In Vitro Synthesis of Fluorescent Protein

iSAT reactions of 15 μl were set-up as previously described (44 (link)). Briefly, reactions were prepared in polymerase chain reaction tubes with optically clear flat caps and incubated at 37°C in a CFX96 real-time thermal cycler (Bio-Rad). iSAT reactions contained reporter protein plasmids encoding superfolder GFP (sfGFP). Green fluorescence of sfGFP was monitored using the CFX96real-time thermal cycler as (excitation: 450–490 nm, emission: 510–530 nm). Additives were included at the described final concentrations.

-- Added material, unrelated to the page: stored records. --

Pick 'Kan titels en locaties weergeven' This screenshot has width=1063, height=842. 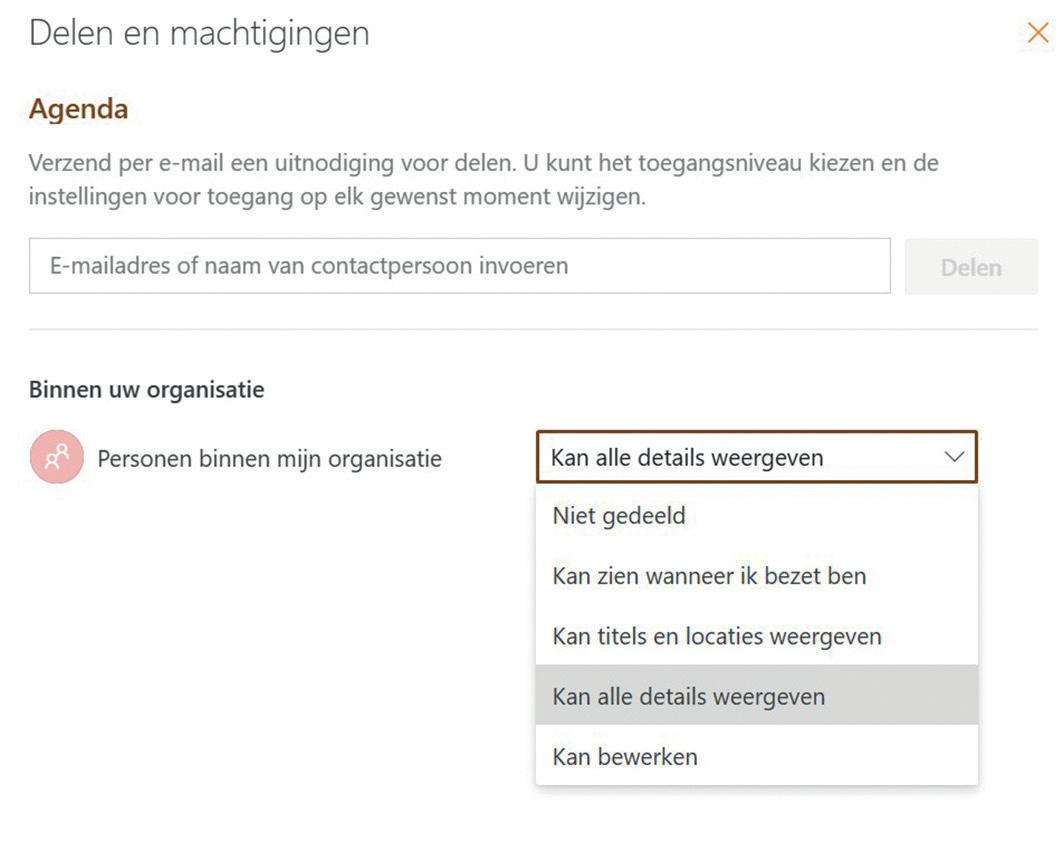click(x=716, y=636)
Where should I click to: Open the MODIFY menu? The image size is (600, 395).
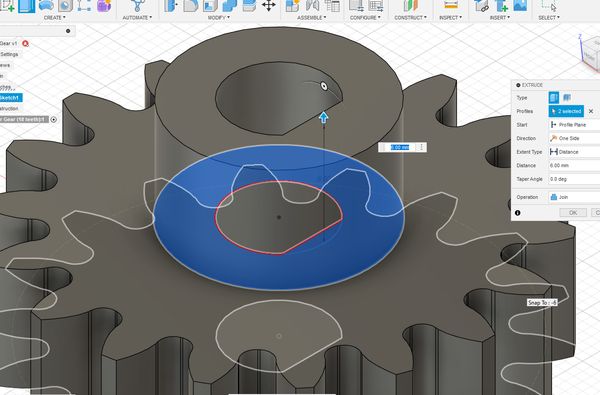tap(218, 18)
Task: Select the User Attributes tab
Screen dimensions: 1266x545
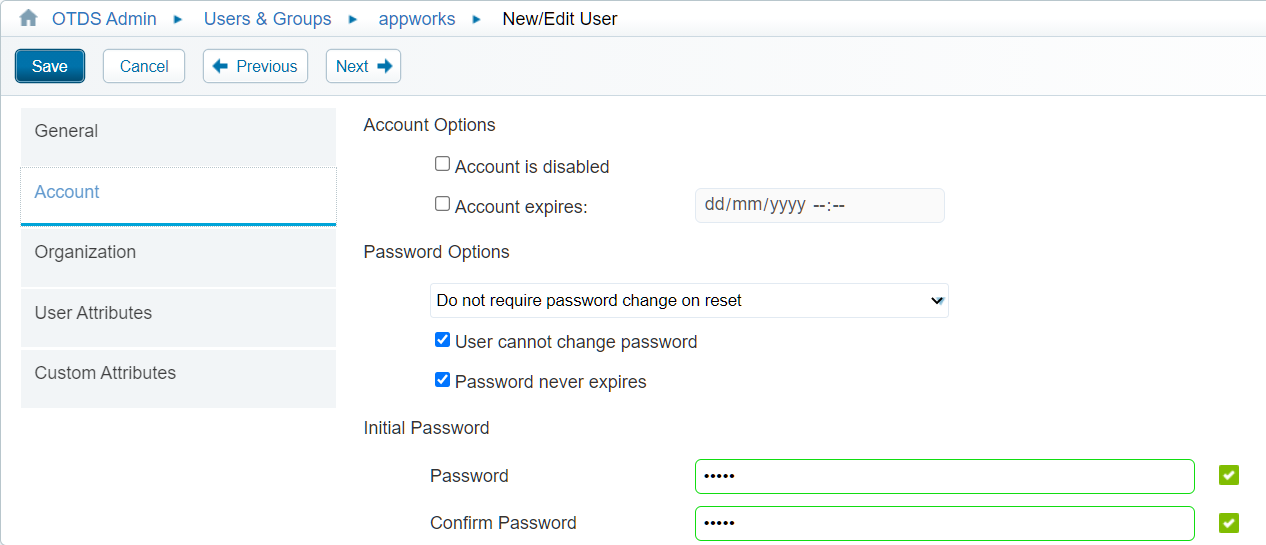Action: click(x=178, y=313)
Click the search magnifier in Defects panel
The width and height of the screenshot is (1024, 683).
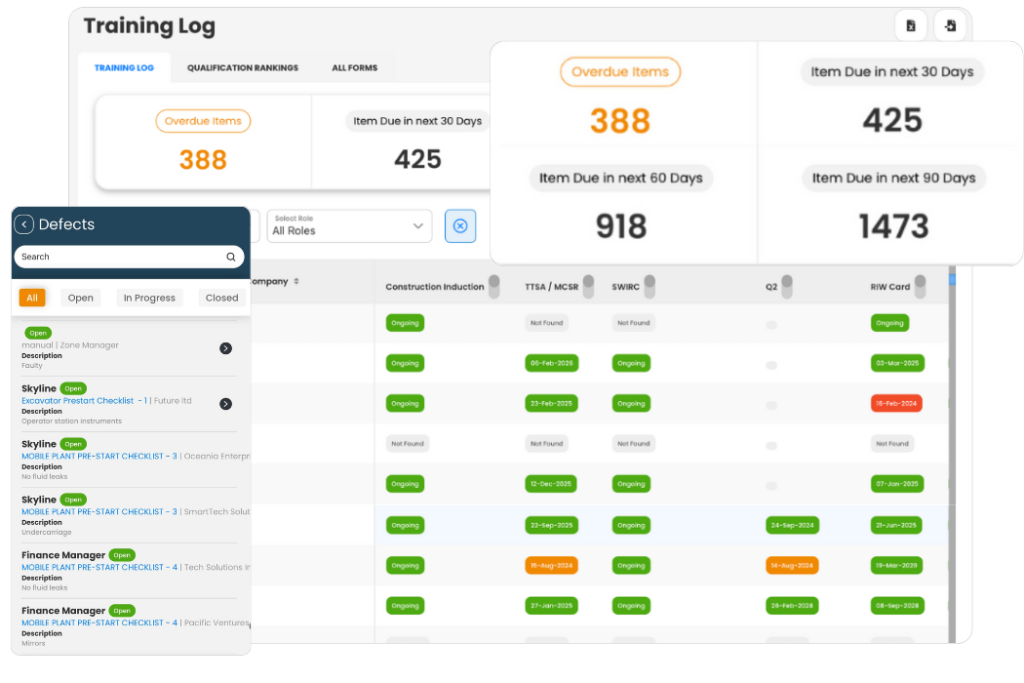233,257
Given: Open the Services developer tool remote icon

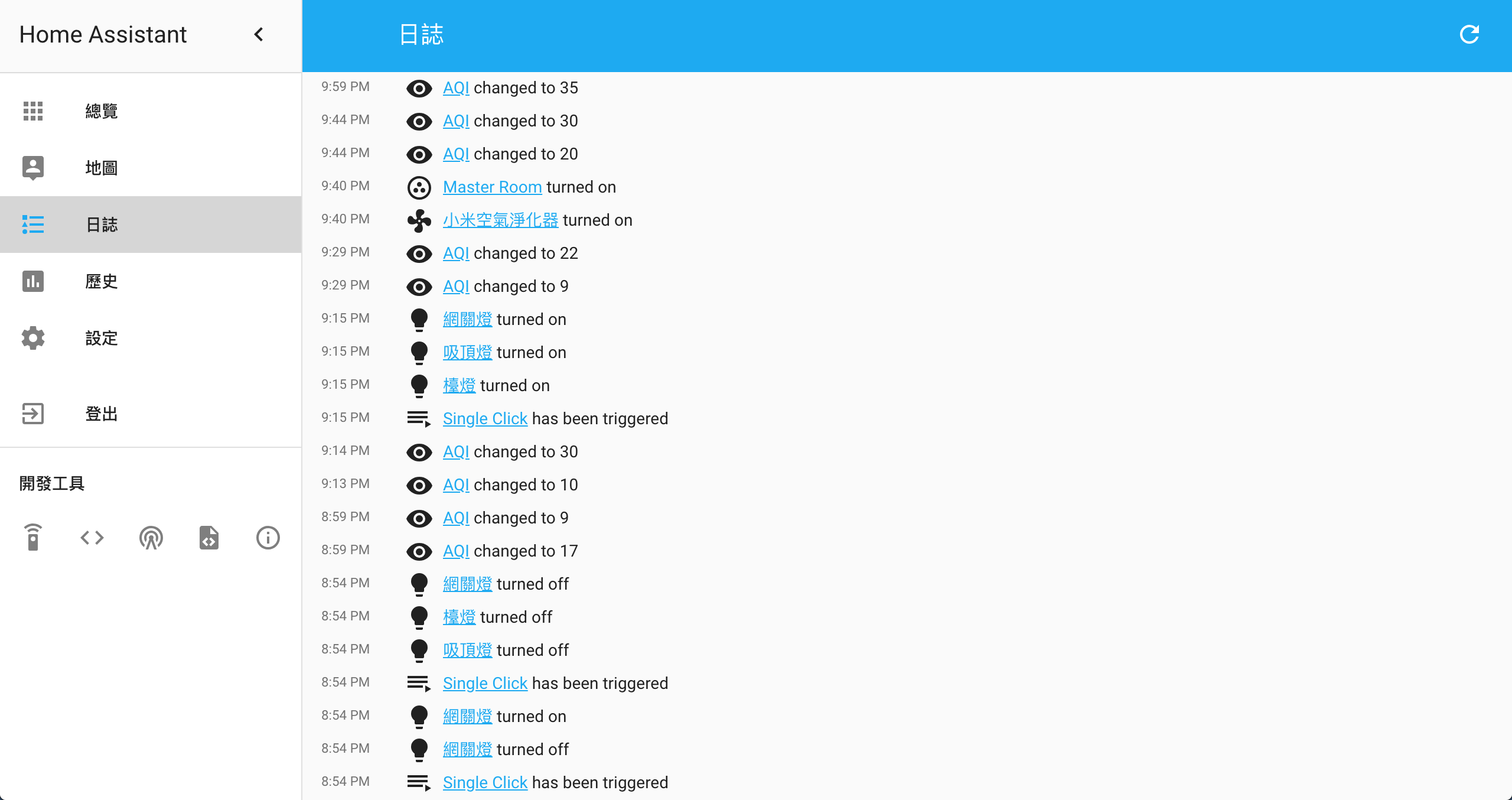Looking at the screenshot, I should click(33, 538).
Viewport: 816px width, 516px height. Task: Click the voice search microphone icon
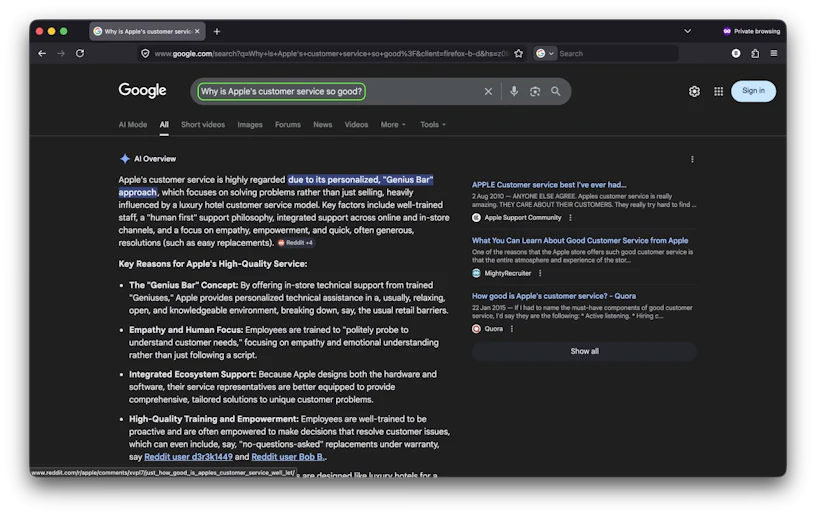514,91
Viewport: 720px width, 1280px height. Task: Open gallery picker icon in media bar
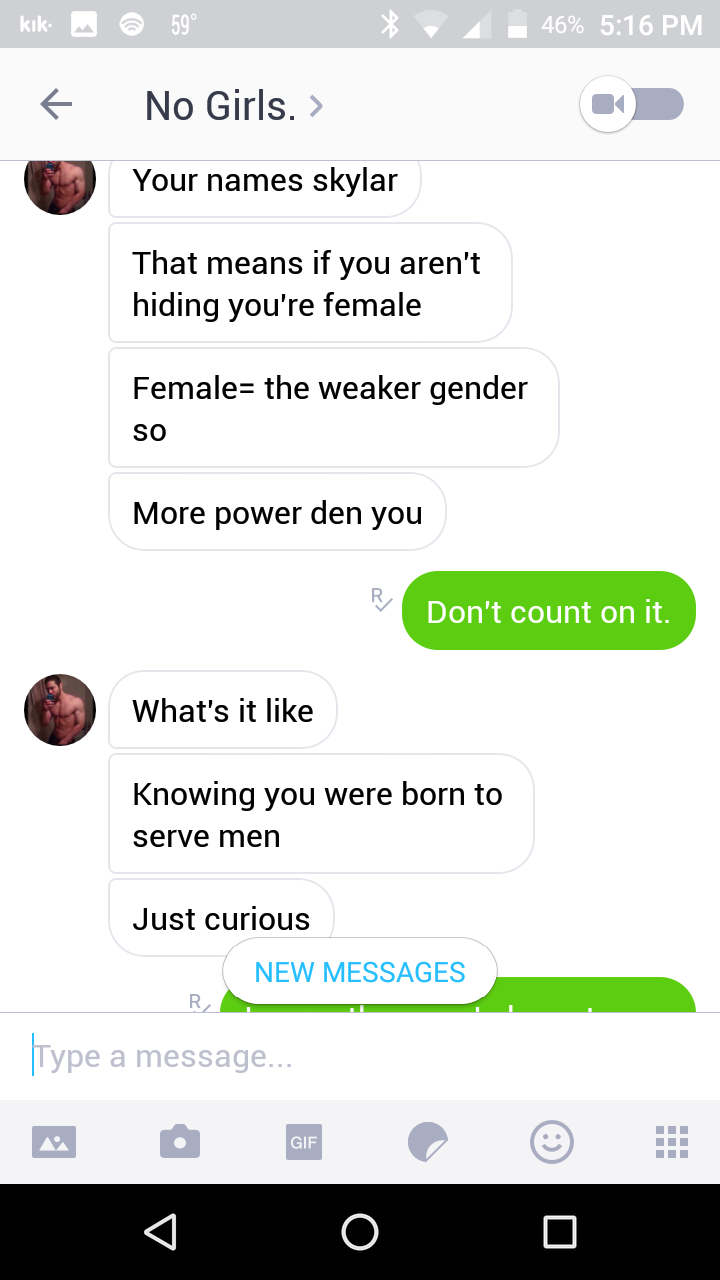tap(53, 1141)
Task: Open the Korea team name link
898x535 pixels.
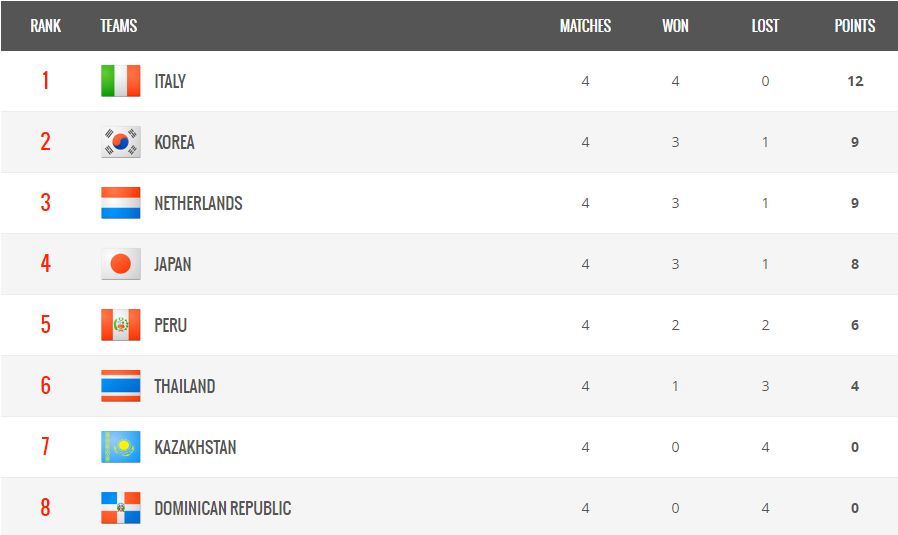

Specifically, crowding agent (2% PEG-6000) and reducing agent (2 mM DTT) were added to each reaction. iSAT reactions for S150 extracts were optimized for concentrations of magnesium glutamate to maximize reaction productivity and minimize consumption of parts (Supplementary Figure S12). sfGFP quantification was performed as previously reported (43 (link)), using measurements of relative fluorescence units (RFU) from CFX96 real-time thermal cycler (BioRad, Hercules, CA, USA) and BioTek Synergy 2 plate reader (Winooski, VT, USA). RFU values were converted to molar concentration using a linear standard curve made in-house by expressing ¹⁴C-leucine labeled sfGFP in E. coli PANOx CFPS reactions and relating RFUs to trichloracetic acid precipitable soluble protein yield.